(Data provided Opens)

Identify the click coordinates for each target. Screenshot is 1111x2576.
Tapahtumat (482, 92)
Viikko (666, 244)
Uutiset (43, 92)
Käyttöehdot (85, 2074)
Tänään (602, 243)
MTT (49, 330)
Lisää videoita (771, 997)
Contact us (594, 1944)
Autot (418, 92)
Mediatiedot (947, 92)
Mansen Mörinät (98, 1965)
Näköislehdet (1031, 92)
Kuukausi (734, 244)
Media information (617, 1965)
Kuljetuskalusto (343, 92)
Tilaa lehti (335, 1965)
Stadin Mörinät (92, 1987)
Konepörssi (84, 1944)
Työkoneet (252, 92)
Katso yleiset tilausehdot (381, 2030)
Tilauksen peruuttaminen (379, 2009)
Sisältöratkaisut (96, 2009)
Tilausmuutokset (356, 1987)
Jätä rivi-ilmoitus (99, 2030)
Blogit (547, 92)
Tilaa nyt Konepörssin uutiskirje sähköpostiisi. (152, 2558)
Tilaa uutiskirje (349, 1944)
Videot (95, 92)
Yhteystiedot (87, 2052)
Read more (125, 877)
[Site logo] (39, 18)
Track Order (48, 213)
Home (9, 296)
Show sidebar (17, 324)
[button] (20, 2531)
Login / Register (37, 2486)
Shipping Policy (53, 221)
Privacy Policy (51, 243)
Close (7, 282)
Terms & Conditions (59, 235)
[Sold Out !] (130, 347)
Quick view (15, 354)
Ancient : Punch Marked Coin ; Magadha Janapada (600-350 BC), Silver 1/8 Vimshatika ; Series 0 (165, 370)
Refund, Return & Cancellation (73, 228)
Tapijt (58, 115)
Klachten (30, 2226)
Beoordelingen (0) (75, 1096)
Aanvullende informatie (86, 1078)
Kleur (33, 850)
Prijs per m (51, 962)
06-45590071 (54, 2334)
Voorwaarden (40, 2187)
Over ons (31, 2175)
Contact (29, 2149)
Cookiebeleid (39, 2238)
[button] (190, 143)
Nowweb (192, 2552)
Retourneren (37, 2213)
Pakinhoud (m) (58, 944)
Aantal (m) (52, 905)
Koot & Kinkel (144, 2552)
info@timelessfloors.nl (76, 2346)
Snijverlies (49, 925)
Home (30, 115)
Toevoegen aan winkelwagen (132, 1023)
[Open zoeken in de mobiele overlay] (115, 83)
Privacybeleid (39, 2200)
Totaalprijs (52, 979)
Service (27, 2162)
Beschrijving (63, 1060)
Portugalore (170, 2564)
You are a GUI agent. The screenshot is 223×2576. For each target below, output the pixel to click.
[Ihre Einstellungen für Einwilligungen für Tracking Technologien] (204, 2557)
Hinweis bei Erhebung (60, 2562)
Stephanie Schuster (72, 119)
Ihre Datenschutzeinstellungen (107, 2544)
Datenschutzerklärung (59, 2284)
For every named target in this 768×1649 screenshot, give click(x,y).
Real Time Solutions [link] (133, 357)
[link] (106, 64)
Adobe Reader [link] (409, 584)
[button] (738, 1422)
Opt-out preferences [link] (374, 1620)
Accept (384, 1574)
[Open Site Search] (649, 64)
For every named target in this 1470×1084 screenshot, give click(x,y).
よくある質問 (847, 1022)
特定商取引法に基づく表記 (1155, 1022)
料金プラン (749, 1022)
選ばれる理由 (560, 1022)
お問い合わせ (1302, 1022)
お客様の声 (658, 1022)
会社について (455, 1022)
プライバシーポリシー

(Data provided Closes)

Brief: Please return the lines above that run from the line containing "Tilaa uutiskirje (349, 1944)" to the line containing "06-45590071 (54, 2334)", inclusive, exactly and with no other lines.

Result of this task:
Tilaa uutiskirje (349, 1944)
Videot (95, 92)
Yhteystiedot (87, 2052)
Read more (125, 877)
[Site logo] (39, 18)
Track Order (48, 213)
Home (9, 296)
Show sidebar (17, 324)
[button] (20, 2531)
Login / Register (37, 2486)
Shipping Policy (53, 221)
Privacy Policy (51, 243)
Close (7, 282)
Terms & Conditions (59, 235)
[Sold Out !] (130, 347)
Quick view (15, 354)
Ancient : Punch Marked Coin ; Magadha Janapada (600-350 BC), Silver 1/8 Vimshatika ; Series 0 (165, 370)
Refund, Return & Cancellation (73, 228)
Tapijt (58, 115)
Klachten (30, 2226)
Beoordelingen (0) (75, 1096)
Aanvullende informatie (86, 1078)
Kleur (33, 850)
Prijs per m (51, 962)
06-45590071 (54, 2334)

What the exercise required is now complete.